INTERVIEW – Daniel Cohn-Bendit nous donne ses recettes pour séduire l’électorat centriste…
Au lendemain du premier tour de la présidentielle, Daniel Cohn-Bendit, député européen (Verts) nous donne ses recettes pour séduire l’électorat centriste…
Daniel Cohn-Bendit, vous avez rencontré François Hollande dans la nuit de dimanche à lundi. Qu’est-ce vous lui avez dit?

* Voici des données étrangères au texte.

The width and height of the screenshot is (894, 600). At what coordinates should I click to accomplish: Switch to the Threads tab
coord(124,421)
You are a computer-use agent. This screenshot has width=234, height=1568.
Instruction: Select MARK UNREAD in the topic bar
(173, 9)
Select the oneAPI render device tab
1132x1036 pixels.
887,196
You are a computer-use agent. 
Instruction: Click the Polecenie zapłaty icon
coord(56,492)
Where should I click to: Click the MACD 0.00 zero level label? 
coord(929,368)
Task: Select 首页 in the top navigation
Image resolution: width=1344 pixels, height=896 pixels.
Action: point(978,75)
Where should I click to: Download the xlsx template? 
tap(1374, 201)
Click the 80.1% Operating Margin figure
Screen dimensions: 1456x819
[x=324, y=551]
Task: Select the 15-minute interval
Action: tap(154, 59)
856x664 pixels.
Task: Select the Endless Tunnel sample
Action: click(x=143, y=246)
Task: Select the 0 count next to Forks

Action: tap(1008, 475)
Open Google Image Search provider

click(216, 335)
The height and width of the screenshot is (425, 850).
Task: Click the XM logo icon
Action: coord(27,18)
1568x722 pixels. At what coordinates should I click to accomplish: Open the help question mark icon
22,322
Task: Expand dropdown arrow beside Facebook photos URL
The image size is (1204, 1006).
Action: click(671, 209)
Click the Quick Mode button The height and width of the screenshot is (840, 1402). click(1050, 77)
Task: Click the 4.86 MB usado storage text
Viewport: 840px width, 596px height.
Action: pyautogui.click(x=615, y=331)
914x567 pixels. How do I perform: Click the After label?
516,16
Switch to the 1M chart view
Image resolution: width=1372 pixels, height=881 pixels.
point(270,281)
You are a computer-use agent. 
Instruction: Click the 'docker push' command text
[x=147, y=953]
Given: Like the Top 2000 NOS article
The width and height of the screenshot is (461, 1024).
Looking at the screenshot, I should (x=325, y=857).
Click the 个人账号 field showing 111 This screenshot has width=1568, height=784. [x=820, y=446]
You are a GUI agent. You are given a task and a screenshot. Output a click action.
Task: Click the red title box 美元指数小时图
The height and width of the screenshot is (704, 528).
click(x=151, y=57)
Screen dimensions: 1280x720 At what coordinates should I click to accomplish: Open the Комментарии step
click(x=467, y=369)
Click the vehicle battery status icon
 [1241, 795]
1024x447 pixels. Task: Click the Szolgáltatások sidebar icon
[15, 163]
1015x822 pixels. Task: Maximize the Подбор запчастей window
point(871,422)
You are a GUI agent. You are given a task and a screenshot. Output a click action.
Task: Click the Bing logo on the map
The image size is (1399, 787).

Je lui ai donné mon point de vue sur la situation, qui n’est pas forcément le sien et encore moins celui de Ségolène Royal. Je crois qu’il ne faut pas enfermer le débat dans une confrontation gauche-droite durant l’entre-deux tours car la victoire serait alors assurée pour Nicolas Sarkozy. Ce qu’il faut, c’est que le PS trouve des arguments pour transcender ce clivage et s’adresser aux centristes.
Concrètement, il faudrait que l’on puisse entendre Jacques Delors qui parle beaucoup à l’électorat centriste. Les électeurs de François Bayrou étant souvent catholiques, il faut rappeler les sorties sur la génétique de Sarkozy. Il faut mettre en scène le fait que le candidat UMP nous réserve une société de la confrontation alors que Ségolène Royal présente une candidature citoyenne.
Vous pensez qu’une alliance Verts-PS-UDF est envisageable dans la perspective du deuxième tour et des législatives?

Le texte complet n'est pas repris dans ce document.